Things are rarely linear. The person who emerges as the author of a product’s agentic experience might come from design, from product, from engineering, occasionally from somewhere more unexpected. What they’ll have in common isn’t a title. It’s the five traits above, and the willingness to adapt to a role that is being redefined faster than any org chart can track.

The urgency is real regardless of where you’re starting from. The window to build these dispositions, to make them visible in your work and your positioning, is open. It won’t stay that way indefinitely.


If you’re hiring

Stop leading with tool requirements. Figma proficiency tells you nothing about whether someone can evaluate ten AI-generated compositions and know which one is wrong before they can explain why. It tells you they used Figma.

Test for judgment directly. Give candidates a set of outputs, design decisions, principles, compositions, and ask them to evaluate. Not explain their process. Evaluate. The ones who reach a clear position quickly, with reasoning that holds up, are showing you the most important trait on this list. The ones who hedge everything and ask for more context are showing you something too.

Look for genuine depth in one area outside design, not broad familiarity with everything. The candidate who spent two years in growth before moving into design, and who can trace the business implication of a UI decision back to an acquisition metric, is more interesting than the one who attended a lot of cross-functional meetings. Ask them to prove the depth, not just claim it.

Ask about a decision that took longer than a sprint to validate. Long-term thinkers have answers to this question that short-term ones don’t. The short-term ones will tell you about a good A/B result. The long-term ones will tell you about a direction they believed in before the data agreed, and what it cost them to hold it.

Ask them to write something in the interview. Not a case study. A principle. One sentence that could govern a design decision across a product they’ve never worked on. Expression under constraint tells you more than a polished portfolio.

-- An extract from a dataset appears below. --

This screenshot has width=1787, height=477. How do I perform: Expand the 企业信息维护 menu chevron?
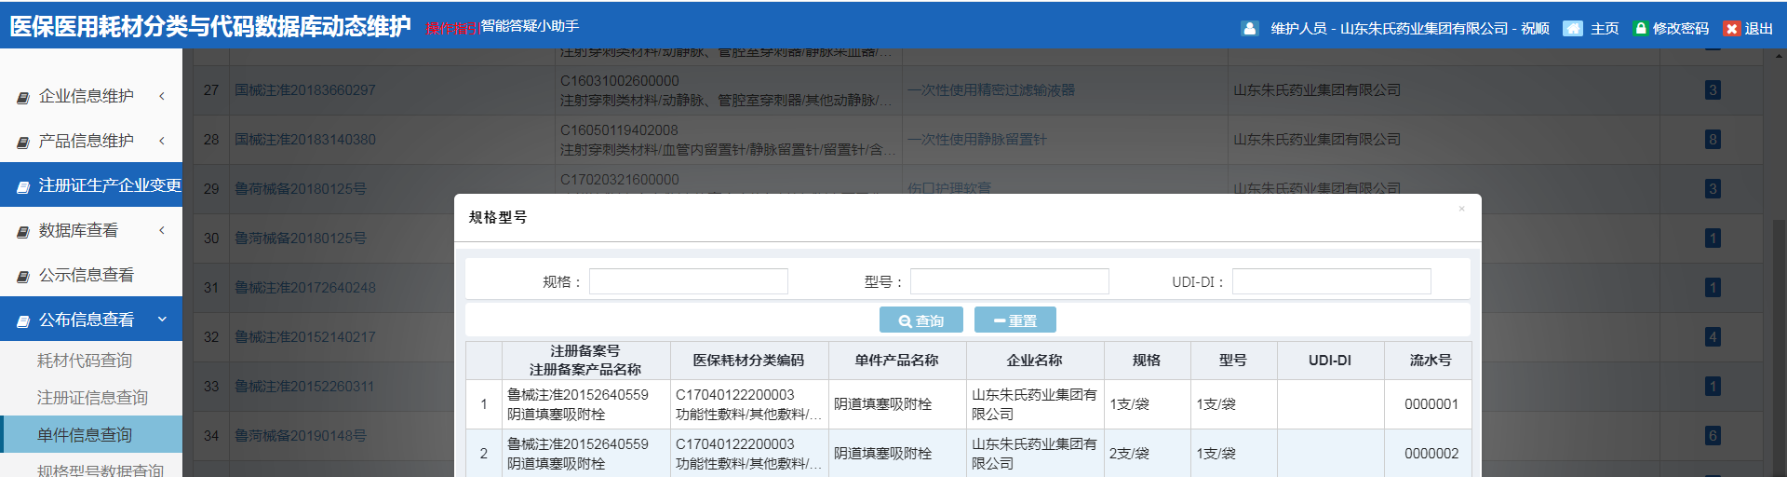(162, 96)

And be honest about what the job actually is. If the role requires someone who can write guidelines for an agent to follow, say so. The right candidate exists. They may not be applying yet because the posting doesn’t look like it’s for them.


If you’re applying

The portfolio problem is real. Most portfolios are retrospective documents showing what you made. In the role that’s emerging, what you made is the least interesting part. What you decided, what you argued for, what you refused to let go of and why, that’s the work worth showing.

Lead with judgment, not output. A case study that shows a polished screen at the end but no evidence of the reasoning behind it is a liability in this climate. A case study that shows a messy, contested direction that you shaped and defended, even if the final artifact is unremarkable, is more honest about the skills that are becoming valuable. If you can show a moment where you evaluated quickly and were right, even better.

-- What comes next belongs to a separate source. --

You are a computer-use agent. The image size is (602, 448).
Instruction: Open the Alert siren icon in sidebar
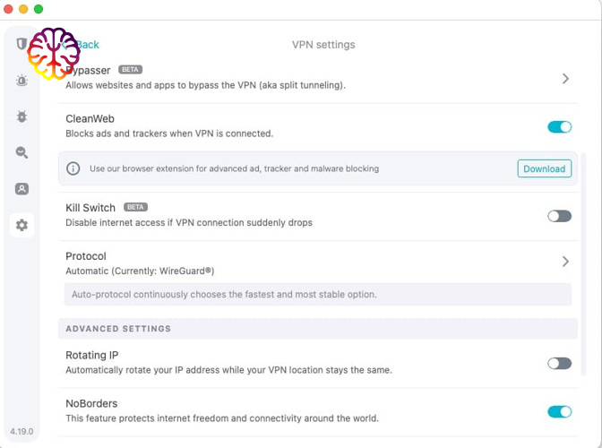(x=22, y=81)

Build visible depth in one thing outside design. Not a bullet point on a resume claiming cross-functional experience. Actual evidence that your thinking changed because of something you understood outside the design brief. Write about it. The connections trait is hard to fake in conversation and almost impossible to hide when it’s genuine.

Practice expressing ideas in writing. Not long-form essays necessarily. Precise, short, arguable statements. Principles. Positions. The kind of sentence that could govern a decision you won’t be in the room for. If you can’t write a principle that someone else could follow without asking you a clarifying question, that’s the thing to work on.

And think about what you want to be working on in three years. Not in a career goals interview answer way. Genuinely. Because the work is opening up in ways that reward people who have a point of view about where things are going, and who are comfortable operating without a clear destination in sight. The ones still waiting for a job description that fits exactly are going to be waiting a while.

The job description is wrong. The good news is that the actual job is more interesting than the description ever was.